**TUGAS YANG DIBERIKAN A**
Jawablah pertanyaan berikut berdasarkan teks tentang Islam dalam konsep Fazlur Rahman.
(i) Menurut Rahman, jika hari kiamat bukan kehancuran dunia secara total, lalu apa artinya?
(ii) Hari kiamat disebut sebagai hari apa?
(iii) Bagaimana sifat kebahagiaan atau penderitaan manusia di akhirat kelak?

*** BLOK TEKS ***

ISLAM DALAM KONSEP FAZLUR RAHMAN Bag. 3 (makalah lengkap)

ISLAM DALAM KONSEP FAZLUR RAHMAN
Bag. 3
      makalah ini membahas tentang islam dalam konsep fazlur rahman, pada bagian 3 ini yang akan diuraikan adalah tentang hari akhir, ide pokok alquran, politik dan kepemimpinan, konsep etika.
1.    Hari Akhir
Ide pokok yang mendasari ajaran-ajaran Alquran tentang akhirat adalah bahwa akan tiba saat ketika manusia menemukan kesadaran unik yang tidak pernah dialaminya di masa sebelumnya mengenai amal perbuatannya.[1] Alam semesta ada batasnya, pada saatnya nanti ia akan hancur bersama seluruh kandungannya, itulah yang dinamakan kiamat. Alquran menerangkan tentang hari kiamat dengan penggambaran kehancuran kosmos secara menyeluruh dengan maksud menggambarkan kekuasaan Tuhan.
Dalam kaitan ini, Rahman menyatakan, banyak yang mengira bahwa tatanan kosmos ini terjadi dengan sendirinya tanpa ada yang menciptakan dan bahwa tidak ada yang lebih tinggi dari kosmos ini. Mereka harus memahami Allah-lah yang Mahakuasa: Dia yang menyusun kembali alam semesta (setelah kehancurannya) guna menciptakan bentuk-bentuk kehidupan baru dan level-level kehidupan yang baru pula. Rahman berpendapat bahwa hari kiamat bukan berarti terjadinya kehancuran dunia secara total, tetapi hanya transformasi dari satu bentuk kehidupan ke bentuk kehidupan yang lain.[2]
Hari kiamat merupakan hari pengadilan. Pada hari itu setiap manusia tidak mempunyai kesempatan untuk melakukan perubahan apapun juga. Satu-satunya kesempatan adalah di atas dunia ini yang hanya terjadi sekali. Oleh karena itu, manusia harus menghadapi hidup ini dengan serius dan benar-benar menyadari bahwa apapun yang dilakukannya tidak terlepas dari pengawasan Allah. Kehidupan manusia di atas dunia yang hanya terjadi sekali ini merupakan kesempatan emas bagi manusia untuk berjuang dan mendapatkan hasil yang baik. Rahman mengemukakan bahwa kebahagiaan dan penderitaan manusia di akhirat nanti tidak hanya bersifat spiritual karena raga dengan pusat kehidupan dan intelegensi itulah yang merupakan identitas atau kepribadian manusia yang sesungguhnya.[3] Dengan demikian, yang menjadi subjek kebahagiaan dan siksaan adalah manusia sebagi pribadi. Oleh karena itu, kebahagiaan atau penderitaan yang dirasakan manusia di akhirat kelak bersifat jasmani dan rohani (fisik dan spiritual).

*** BAHAN UNTUK DIOLAH ***

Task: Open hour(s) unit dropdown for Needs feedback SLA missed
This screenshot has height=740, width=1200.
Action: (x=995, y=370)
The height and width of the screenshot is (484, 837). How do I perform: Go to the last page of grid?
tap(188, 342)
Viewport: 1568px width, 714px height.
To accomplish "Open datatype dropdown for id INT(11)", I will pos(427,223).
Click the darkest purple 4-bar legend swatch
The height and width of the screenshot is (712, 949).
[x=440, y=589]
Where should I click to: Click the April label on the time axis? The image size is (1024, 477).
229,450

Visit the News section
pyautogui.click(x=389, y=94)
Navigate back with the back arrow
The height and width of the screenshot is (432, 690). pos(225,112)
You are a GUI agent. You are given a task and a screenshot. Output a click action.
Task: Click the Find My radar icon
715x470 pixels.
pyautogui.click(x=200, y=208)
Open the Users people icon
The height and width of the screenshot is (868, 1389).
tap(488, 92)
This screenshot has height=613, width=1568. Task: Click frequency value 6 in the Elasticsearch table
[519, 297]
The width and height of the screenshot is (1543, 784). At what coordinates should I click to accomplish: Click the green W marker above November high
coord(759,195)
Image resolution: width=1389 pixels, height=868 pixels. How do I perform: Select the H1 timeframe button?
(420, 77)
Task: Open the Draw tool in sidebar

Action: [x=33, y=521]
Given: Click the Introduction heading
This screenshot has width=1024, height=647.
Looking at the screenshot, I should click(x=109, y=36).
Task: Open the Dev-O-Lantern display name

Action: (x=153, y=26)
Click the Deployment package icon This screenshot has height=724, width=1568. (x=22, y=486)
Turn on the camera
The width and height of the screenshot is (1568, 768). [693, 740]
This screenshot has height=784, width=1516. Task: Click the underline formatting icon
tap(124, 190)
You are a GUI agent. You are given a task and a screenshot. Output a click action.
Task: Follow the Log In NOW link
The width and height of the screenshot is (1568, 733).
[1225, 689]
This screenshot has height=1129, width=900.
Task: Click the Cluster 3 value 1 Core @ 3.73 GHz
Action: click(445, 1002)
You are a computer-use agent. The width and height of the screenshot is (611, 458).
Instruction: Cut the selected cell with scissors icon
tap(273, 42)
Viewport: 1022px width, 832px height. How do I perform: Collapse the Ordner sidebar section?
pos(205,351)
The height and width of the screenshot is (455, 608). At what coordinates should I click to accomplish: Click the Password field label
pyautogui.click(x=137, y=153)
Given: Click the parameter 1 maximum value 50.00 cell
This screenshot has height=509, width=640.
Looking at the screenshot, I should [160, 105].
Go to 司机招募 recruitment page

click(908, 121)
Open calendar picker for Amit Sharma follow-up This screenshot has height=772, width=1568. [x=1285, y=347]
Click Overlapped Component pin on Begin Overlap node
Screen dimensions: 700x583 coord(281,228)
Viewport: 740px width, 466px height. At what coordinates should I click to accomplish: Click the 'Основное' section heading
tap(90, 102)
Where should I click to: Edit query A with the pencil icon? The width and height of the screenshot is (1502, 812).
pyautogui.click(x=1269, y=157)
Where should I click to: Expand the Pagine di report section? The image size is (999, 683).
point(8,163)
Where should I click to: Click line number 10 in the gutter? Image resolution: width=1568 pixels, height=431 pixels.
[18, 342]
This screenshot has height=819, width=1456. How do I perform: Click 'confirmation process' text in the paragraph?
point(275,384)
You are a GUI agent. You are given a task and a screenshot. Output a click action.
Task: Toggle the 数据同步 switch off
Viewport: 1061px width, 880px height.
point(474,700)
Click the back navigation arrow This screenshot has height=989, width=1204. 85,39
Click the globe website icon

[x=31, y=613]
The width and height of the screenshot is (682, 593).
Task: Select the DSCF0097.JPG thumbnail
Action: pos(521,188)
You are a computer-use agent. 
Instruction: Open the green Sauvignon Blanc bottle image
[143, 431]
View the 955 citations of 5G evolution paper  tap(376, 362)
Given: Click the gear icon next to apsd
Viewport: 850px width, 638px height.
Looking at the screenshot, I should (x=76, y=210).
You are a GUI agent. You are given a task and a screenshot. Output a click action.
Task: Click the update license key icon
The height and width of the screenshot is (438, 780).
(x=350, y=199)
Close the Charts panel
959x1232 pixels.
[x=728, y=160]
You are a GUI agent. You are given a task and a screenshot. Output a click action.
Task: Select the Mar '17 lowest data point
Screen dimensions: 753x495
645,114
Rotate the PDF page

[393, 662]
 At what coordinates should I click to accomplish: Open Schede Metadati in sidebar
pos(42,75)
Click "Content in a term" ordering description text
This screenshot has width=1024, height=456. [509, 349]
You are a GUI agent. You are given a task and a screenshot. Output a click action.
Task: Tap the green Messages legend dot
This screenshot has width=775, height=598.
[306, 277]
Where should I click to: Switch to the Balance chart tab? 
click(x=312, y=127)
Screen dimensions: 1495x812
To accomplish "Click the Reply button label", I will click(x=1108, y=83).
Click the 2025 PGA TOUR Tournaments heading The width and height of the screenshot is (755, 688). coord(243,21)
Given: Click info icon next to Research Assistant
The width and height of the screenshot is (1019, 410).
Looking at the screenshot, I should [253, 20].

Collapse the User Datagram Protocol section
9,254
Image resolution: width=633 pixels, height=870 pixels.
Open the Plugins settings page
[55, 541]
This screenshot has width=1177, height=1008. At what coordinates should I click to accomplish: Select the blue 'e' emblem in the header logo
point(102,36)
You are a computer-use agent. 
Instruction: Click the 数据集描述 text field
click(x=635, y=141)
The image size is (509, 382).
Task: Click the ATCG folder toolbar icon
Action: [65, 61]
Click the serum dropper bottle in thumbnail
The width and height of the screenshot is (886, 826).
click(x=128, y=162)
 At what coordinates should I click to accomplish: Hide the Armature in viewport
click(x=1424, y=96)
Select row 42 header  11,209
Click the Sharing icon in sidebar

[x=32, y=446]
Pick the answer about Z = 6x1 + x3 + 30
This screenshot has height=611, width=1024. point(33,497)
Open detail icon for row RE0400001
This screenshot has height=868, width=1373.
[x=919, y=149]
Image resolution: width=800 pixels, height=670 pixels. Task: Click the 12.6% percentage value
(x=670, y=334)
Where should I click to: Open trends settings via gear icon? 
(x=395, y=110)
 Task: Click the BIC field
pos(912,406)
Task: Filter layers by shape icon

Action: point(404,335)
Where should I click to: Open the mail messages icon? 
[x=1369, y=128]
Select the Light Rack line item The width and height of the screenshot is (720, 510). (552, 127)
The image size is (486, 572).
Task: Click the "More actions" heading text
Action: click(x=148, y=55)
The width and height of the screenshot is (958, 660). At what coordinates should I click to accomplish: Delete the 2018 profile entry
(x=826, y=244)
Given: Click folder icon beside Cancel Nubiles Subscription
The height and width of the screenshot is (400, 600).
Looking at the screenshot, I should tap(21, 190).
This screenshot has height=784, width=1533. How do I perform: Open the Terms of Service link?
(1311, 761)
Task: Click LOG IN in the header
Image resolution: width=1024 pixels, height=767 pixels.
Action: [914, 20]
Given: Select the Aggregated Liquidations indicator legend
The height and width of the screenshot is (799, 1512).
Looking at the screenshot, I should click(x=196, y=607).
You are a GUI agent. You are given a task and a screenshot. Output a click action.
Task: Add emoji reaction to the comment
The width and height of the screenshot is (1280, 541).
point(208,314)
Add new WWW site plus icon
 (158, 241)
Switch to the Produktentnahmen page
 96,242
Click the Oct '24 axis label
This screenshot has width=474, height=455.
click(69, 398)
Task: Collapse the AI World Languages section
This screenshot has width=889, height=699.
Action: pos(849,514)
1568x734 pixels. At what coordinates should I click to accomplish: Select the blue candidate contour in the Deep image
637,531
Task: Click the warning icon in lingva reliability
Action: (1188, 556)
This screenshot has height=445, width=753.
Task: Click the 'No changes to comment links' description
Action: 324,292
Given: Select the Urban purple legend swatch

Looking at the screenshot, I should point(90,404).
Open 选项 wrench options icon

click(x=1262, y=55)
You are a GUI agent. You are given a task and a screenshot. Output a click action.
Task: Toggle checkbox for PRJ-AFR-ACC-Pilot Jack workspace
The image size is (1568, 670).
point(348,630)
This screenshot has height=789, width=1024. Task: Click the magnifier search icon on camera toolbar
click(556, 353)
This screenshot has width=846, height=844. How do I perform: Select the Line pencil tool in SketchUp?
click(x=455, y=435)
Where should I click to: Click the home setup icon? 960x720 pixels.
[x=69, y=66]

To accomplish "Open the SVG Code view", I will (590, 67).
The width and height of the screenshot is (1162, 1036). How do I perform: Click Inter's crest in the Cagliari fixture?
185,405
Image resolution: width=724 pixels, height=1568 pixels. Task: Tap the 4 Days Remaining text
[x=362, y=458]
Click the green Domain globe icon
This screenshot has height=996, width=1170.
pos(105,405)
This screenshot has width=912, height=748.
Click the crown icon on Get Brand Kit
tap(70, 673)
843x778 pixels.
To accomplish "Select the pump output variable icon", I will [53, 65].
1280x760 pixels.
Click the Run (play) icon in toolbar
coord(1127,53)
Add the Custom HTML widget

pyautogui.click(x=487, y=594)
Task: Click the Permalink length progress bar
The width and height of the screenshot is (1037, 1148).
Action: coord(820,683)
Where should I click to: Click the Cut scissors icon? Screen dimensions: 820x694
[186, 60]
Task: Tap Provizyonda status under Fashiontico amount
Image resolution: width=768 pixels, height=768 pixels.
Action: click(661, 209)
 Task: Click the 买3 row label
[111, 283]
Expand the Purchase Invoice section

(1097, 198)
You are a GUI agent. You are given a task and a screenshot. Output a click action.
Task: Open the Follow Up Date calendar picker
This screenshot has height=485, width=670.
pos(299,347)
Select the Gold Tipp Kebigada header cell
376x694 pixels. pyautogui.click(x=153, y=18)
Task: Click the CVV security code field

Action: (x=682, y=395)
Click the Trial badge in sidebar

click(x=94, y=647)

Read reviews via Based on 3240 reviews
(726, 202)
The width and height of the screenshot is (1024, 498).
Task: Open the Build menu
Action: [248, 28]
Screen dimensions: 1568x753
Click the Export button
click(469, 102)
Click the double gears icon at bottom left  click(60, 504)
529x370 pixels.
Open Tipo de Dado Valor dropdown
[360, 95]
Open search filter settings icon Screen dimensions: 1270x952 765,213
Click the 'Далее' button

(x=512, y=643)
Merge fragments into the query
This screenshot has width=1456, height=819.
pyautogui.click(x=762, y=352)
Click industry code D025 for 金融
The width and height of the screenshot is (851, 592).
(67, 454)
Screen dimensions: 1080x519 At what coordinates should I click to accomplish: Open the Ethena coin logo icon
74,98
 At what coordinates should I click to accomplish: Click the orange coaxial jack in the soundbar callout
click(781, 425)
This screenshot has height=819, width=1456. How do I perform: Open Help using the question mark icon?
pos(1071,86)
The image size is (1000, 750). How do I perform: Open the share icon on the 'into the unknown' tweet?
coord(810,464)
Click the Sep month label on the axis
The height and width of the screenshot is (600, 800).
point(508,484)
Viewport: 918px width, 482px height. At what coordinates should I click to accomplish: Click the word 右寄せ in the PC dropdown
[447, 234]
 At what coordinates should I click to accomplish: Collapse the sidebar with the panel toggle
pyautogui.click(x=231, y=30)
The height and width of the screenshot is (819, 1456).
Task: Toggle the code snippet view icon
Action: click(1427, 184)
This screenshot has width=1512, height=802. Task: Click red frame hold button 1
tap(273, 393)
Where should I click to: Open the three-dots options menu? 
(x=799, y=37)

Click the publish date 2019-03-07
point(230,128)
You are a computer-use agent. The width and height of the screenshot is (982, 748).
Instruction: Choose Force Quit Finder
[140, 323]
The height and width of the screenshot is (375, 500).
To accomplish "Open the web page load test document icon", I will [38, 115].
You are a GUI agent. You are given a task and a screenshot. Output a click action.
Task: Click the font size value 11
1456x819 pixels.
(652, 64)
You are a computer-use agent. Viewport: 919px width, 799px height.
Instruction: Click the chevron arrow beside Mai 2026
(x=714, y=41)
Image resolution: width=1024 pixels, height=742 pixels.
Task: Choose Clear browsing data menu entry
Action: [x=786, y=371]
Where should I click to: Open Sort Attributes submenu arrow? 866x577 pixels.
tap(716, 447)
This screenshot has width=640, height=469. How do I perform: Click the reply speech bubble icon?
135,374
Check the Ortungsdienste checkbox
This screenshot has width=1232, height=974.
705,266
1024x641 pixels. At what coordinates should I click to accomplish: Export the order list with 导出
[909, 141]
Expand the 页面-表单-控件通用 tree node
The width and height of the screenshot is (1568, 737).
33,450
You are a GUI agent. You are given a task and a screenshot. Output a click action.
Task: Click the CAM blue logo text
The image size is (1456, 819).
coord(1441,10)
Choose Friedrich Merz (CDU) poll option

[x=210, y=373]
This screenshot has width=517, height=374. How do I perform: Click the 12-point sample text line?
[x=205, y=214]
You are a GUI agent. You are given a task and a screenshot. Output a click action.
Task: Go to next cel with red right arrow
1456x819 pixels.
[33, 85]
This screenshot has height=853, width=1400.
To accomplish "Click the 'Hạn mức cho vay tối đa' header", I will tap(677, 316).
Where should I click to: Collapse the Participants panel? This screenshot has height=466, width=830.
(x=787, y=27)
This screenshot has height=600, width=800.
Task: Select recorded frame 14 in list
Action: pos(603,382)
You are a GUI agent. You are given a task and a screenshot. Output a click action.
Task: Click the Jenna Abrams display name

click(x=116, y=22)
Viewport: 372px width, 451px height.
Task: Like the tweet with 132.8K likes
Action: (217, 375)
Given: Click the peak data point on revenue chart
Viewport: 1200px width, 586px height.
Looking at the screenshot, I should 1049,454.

***

**TUGAS YANG DIBERIKAN B**
Susunlah baris-baris dalam catatan, mulai dari baris yang memuat "The height and width of the screenshot is (455, 608)." sampai baris yang memuat "Action: pos(521,188)", sebagai daftar JSON berisi string. Kedua baris batas ikut disertakan, setiap baris menjadi satu string, dan baris kosong dilewati.

**JAWABAN TERTULIS A**
(i) Hari kiamat hanya berarti transformasi dari satu bentuk kehidupan ke bentuk kehidupan yang lain.
(ii) Hari kiamat disebut sebagai hari pengadilan.
(iii) Sifatnya jasmani dan rohani (fisik dan spiritual).

**JAWABAN TERTULIS B**
[
  "The height and width of the screenshot is (455, 608). At what coordinates should I click to accomplish: Click the Password field label",
  "pyautogui.click(x=137, y=153)",
  "Given: Click the parameter 1 maximum value 50.00 cell",
  "This screenshot has height=509, width=640.",
  "Looking at the screenshot, I should [160, 105].",
  "Go to 司机招募 recruitment page",
  "click(908, 121)",
  "Open calendar picker for Amit Sharma follow-up This screenshot has height=772, width=1568. [x=1285, y=347]",
  "Click Overlapped Component pin on Begin Overlap node",
  "Screen dimensions: 700x583 coord(281,228)",
  "Viewport: 740px width, 466px height. At what coordinates should I click to accomplish: Click the 'Основное' section heading",
  "tap(90, 102)",
  "Where should I click to: Edit query A with the pencil icon? The width and height of the screenshot is (1502, 812).",
  "pyautogui.click(x=1269, y=157)",
  "Where should I click to: Expand the Pagine di report section? The image size is (999, 683).",
  "point(8,163)",
  "Where should I click to: Click line number 10 in the gutter? Image resolution: width=1568 pixels, height=431 pixels.",
  "[18, 342]",
  "This screenshot has height=819, width=1456. How do I perform: Click 'confirmation process' text in the paragraph?",
  "point(275,384)",
  "You are a GUI agent. You are given a task and a screenshot. Output a click action.",
  "Task: Toggle the 数据同步 switch off",
  "Viewport: 1061px width, 880px height.",
  "point(474,700)",
  "Click the back navigation arrow This screenshot has height=989, width=1204. 85,39",
  "Click the globe website icon",
  "[x=31, y=613]",
  "The width and height of the screenshot is (682, 593).",
  "Task: Select the DSCF0097.JPG thumbnail",
  "Action: pos(521,188)"
]